E alguns dos Apóstolos até eram pescadores!
— Se
você tem mesmo algum poder, por que não dá um jeito
na sua vida e vive mais confortavelmente.
— Por
que, durante a Segunda Guerra Mundial, os seus amigos Iniciados não
fizeram uma macumbinha especial para arrasar o Hitler e o Terceiro Reich?
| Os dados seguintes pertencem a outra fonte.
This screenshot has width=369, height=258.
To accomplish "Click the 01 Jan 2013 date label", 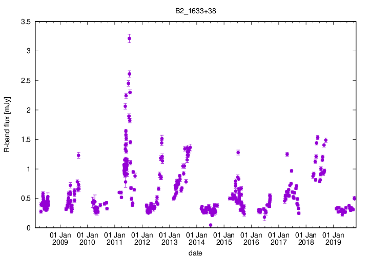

Por que permitiram o holocausto? Por que deixaram que milhões de
civis inocentes morressem?
Winston
Churchill
— Como
alguém pode viver sem querer nada, sem desejar nada? Até uma
formiga quer alguma coisa.
— Você
fala, mas, nunca provou nada do que diz. Até o Einstein conseguiu
provar a veracidade da sua Teoria da Relatividade.
— Dividir
o pão? Ora, pra ter bibi, trabalhei, trabalhei! Por que todo mundo
não trabalha como eu?
— Reencarnação?
Quem você conhece que voltou de lá para contar?
— Por
que esses Mestres Ascensionados nunca aparecem?
— Você,
que é tão espiritualizado, por que perde a paciência
de vez em quando? Isto não contraria tudo o que você costuma
ensinar?
— Ora,
todos nós vamos morrer um dia. Então, por que não aproveitar
a vida ao máximo?
— E
essa tal de Shamballah? Quem esteve lá?
— Grande
Loja Branca de Sirius? Quem foi até lá? E, como alguém
pode viver em uma temperatura daquelas? Acho tudo isto uma enorme fantasia!
— Como
somos todos irmãos? Eu não sou irmão desses malucos
sanguinários do Estado Islâmico nem dos birutas preconceituosos
do Boko Haram. Se eu fosse irmão desses caras, seria cúmplice
de todos esses assassinatos.
— Você
tem dito que Deus é uma criação pueril humana, fabricado
à imagem e semelhança dos homens. Que cada um de nós
é uma centelha da Mente Cósmica, e que, em nosso Coração,
há um Deus 'in potentia' esperando para se manifestar. Ora, como
é possível que no Coração de um estuprador,
de um corrupto, de um terrorista, de um neonazista, de um xenófobo,
de um anti-semita, de um assassino serial, de um criminoso, enfim, possa
haver um Deus? Para mim, o que há no Coração dessa
gente toda é um baita capeta chifrudo e enxofrento.
— Eu
não dou a outra face para filho-da-puta nenhum.
— Afinal,
o que você arrumou de bom com esse seu esoterismo? Você não
sai da cepa torta! E, o pouco que você tem acaba dando. Dividir o
miserê? Isto é uma loucura!
O
tempo foi passando,
as críticas foram se tornando cada vez mais mordazes, e, um dia,
este Alto
Iniciado resolveu que, talvez, fosse
útil fazer uma pequena demonstração educativa. Tendo
recebido autorização para fazer a demonstração,
em um sábado, reuniu alguns parentes e amigos em sua casa, e fez
o seguinte: em uma folha de papel, escreveu seis dezenas, acondicionou a
folha em um envelope, fechou, lacrou e pediu a um dos presentes, em quem
depositava máxima confiança, que guardasse o envelope até
o próximo sábado, quando todos deveriam se reunir novamente,
às 20 horas, para abrir o envelope e ler o conteúdo do que
havia sido escrito na folha de papel. E assim sucedeu.
No
sábado seguinte, todos se reuniram novamente na residência
do Alto Iniciado. Estavam curiosíssimos para saber o que ele havia
escrito na folha de papel. Então, ele disse:
— Vamos
assistir ao concurso da mega-sena, e ver quais números serão
sorteados. Dito isto, pediu a um dos seus parentes que fosse
anotando o resultado do sorteio, que estava acumulado em R$ 212.678.546,00.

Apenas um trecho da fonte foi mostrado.